Association can be deeply ingrained. Think corporate, think business, and if you’re design-oriented, you’ll see all kinds of words floating above your head, twirling on their axes in a simple, smooth font devoid of pizzazz or personality. What I tend to see are the actual words.
It’s clear that language is a living thing powerful enough to reshape how we speak, read, and write. I appreciate that and allow for some wiggle room. Although I refuse to use disrespect as a verb (we all have our standards), the words nauseated and nauseating are used interchangeably without any twitch of the eye, and that’s fine by me. Such judgment calls depend on how conservative you choose to be. Although irregardless is actually a word, if your aim is to be taken seriously, you cannot use it; people will question your integrity, your level of education, your hygiene, and the ability to maintain relationships.

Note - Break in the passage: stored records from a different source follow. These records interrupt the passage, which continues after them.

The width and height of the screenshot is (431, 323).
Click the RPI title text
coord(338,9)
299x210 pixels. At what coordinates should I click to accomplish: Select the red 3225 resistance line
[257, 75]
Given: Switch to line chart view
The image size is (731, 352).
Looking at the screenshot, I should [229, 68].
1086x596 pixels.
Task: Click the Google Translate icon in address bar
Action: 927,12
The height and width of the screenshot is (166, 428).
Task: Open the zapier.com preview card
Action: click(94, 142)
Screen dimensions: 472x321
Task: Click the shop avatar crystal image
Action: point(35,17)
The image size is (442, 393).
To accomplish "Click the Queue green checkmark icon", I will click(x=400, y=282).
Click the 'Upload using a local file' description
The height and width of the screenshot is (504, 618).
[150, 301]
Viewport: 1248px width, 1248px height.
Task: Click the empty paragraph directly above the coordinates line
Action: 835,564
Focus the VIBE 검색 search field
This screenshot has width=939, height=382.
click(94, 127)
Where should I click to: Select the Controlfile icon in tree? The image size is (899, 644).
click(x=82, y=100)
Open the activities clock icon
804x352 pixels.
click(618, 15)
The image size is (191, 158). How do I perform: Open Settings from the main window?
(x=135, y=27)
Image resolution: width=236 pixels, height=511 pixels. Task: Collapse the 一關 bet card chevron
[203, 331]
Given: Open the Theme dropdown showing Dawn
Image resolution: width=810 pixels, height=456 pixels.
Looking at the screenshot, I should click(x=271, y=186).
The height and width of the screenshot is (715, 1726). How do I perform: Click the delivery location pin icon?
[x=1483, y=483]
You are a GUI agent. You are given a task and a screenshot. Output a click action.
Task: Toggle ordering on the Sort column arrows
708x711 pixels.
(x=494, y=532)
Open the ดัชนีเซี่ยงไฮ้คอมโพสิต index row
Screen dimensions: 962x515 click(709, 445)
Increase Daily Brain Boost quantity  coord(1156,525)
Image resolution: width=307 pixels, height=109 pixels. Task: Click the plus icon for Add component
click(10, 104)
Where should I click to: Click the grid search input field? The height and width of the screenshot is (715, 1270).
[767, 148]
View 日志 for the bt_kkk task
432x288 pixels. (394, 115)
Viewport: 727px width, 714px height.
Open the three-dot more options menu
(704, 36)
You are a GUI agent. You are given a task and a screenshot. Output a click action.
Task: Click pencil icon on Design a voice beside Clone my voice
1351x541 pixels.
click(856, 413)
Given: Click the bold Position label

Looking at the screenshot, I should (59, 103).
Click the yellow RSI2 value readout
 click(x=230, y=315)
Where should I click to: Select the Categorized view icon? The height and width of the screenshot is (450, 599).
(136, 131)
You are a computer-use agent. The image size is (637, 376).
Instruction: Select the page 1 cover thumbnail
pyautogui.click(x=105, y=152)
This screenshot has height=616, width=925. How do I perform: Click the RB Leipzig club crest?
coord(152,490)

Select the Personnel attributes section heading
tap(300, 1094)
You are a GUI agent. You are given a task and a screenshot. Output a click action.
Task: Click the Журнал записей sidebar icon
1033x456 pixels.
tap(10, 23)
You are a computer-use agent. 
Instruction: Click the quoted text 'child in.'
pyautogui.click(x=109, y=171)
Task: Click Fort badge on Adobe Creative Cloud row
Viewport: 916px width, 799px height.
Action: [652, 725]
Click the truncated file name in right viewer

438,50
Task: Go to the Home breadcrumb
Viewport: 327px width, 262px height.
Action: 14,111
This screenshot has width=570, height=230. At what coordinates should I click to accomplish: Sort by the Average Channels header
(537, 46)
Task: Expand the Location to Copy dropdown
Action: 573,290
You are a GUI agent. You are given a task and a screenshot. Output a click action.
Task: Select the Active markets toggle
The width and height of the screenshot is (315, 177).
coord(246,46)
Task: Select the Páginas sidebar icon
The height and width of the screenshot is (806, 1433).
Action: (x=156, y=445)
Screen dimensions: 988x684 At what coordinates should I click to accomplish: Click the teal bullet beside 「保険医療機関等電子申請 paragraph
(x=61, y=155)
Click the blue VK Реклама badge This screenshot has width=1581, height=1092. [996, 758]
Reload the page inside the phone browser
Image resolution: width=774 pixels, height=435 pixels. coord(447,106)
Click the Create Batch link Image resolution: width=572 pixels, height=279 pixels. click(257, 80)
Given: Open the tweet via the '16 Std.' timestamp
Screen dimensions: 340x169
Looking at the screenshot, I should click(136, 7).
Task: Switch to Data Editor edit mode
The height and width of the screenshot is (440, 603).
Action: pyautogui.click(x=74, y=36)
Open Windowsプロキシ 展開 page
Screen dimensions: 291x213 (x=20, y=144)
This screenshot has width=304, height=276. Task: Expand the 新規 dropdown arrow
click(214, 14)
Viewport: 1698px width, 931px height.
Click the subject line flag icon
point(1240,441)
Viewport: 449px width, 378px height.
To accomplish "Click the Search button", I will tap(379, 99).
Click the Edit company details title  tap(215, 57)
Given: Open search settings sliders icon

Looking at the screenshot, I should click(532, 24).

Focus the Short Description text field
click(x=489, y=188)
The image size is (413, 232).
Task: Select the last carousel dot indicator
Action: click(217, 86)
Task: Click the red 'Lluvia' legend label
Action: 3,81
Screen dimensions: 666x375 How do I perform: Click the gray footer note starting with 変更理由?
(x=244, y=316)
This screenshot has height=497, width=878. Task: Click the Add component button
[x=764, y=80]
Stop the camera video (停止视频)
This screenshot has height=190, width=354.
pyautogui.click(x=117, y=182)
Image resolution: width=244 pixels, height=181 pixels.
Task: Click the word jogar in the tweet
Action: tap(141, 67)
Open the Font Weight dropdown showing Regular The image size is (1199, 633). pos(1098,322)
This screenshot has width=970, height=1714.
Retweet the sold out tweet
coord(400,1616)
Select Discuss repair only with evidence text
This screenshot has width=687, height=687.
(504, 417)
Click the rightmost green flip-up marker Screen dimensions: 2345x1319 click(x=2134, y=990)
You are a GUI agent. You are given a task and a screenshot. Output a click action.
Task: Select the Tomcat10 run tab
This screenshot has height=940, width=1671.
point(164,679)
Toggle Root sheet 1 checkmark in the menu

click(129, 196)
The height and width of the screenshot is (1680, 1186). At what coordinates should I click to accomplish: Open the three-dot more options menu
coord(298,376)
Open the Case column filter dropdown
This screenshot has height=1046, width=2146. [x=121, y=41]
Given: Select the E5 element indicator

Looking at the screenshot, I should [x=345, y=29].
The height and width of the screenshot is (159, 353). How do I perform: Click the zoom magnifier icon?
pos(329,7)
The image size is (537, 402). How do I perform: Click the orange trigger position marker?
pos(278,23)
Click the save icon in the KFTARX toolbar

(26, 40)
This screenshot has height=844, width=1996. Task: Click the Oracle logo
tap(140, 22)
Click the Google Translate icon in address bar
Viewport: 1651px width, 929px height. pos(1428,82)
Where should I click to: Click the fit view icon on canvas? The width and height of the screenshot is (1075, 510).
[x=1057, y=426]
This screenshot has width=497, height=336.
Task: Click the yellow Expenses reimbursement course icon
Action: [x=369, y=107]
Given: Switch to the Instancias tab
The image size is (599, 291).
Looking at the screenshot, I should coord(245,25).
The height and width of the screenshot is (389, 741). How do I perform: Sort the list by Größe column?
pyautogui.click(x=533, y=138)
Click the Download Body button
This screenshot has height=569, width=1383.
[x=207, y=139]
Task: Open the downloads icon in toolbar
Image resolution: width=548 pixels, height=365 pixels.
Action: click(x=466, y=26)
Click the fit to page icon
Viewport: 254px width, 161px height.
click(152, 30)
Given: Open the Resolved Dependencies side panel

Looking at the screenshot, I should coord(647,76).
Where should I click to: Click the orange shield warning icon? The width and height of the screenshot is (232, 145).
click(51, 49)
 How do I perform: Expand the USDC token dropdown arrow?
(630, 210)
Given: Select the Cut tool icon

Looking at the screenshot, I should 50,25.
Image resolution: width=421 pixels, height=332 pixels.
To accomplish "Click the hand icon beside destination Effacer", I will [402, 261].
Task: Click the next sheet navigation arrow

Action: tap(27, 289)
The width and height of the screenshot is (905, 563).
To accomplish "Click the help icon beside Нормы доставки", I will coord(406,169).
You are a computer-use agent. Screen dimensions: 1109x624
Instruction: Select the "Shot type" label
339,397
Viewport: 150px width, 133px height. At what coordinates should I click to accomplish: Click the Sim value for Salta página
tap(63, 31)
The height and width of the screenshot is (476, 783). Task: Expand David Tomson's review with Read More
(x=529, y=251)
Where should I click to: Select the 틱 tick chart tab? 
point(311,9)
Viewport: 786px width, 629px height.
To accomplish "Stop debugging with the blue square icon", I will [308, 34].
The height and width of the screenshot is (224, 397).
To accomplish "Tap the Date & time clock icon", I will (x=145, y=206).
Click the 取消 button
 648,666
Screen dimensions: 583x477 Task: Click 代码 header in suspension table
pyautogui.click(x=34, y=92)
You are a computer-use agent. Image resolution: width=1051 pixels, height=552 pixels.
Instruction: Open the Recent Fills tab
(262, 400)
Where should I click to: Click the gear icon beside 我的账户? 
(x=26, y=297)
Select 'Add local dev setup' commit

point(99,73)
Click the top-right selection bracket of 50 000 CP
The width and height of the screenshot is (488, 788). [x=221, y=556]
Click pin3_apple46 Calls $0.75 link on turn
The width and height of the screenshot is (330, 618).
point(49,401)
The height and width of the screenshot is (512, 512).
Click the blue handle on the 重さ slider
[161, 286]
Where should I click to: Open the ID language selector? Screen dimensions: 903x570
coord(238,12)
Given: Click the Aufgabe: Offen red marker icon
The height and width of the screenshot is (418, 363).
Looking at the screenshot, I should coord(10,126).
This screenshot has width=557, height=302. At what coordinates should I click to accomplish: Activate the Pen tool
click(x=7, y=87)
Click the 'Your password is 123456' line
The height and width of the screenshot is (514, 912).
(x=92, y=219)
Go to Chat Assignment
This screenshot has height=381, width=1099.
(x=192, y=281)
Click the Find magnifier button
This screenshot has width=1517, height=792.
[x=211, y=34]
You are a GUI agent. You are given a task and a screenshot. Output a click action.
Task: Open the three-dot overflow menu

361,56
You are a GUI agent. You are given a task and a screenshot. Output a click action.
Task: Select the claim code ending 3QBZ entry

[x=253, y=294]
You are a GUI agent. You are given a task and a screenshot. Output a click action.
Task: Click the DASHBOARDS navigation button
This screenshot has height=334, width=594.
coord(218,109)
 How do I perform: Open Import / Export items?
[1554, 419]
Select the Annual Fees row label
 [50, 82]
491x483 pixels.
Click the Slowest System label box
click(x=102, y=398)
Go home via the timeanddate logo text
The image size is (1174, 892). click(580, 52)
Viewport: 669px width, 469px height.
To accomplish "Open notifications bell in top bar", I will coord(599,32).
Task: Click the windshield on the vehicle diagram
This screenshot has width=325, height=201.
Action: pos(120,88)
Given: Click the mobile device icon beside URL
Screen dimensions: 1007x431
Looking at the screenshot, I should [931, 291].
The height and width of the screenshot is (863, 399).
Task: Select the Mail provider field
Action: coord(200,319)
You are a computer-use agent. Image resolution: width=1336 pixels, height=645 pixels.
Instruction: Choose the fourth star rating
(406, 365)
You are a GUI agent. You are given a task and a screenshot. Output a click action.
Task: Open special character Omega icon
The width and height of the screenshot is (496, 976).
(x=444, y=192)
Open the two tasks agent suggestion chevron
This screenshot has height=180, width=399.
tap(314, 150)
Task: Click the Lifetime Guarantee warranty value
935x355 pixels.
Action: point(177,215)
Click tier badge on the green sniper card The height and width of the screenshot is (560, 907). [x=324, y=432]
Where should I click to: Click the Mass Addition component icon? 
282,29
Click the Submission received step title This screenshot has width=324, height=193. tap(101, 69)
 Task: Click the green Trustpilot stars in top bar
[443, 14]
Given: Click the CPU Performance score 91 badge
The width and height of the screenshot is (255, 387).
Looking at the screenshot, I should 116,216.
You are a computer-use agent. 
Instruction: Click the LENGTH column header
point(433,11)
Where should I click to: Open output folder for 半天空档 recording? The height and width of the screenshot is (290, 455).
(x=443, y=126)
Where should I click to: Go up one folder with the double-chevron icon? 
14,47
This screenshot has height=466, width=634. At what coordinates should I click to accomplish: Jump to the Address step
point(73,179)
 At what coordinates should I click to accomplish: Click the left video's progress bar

But what slaps me in the ear canal is the repurposed terminology and cliches so common in business language, or tradespeak, specifically—the use of which forces my computer to underline it in red as if to say, “Really? C’mon.” Sometimes you just have to add-to-dictionary as you shake your head.
I wanted to do some 360-degree thinking, get all my ducks in a row, then loop back and touch base with you later so that we could take a cradle-to-grave approach to this question. In leveraging a few thoughts and cascading them through the group, I’m sure we can achieve a paradigm shift in our way of responding, especially since we are all team players in a global market of knowledge-based deliverables.
The “cradle-to-grave approach” just kills me! I had the same reaction one fine day when I gasped out loud in a meeting after someone used office as a verb, as in He offices in Singapore. The culprit smiled when he heard me, assuming I too wanted to office in Singapore. I preferred to meet him at high noon with a loaded pistol.
Someone just told me about an executive who was going to do a “speak” prior to making an “ask,” the translation of which requires some upscaling: she was delivering a presentation as part of a donation request. I couldn’t help but equate this with a five-year-old using simple words to talk about pooping.
I hope we all feel suitably incentivized to add value to this discussion, thereby enhancing the possibilities for a more synergistic approach that will facilitate some thinking outside the box.
It’s always a possibility that any one of these underscored words or ridiculous phrases may escape and be used in the wild. So whenever I think corporate, I think mace and sharp weapons. A woman has to defend herself.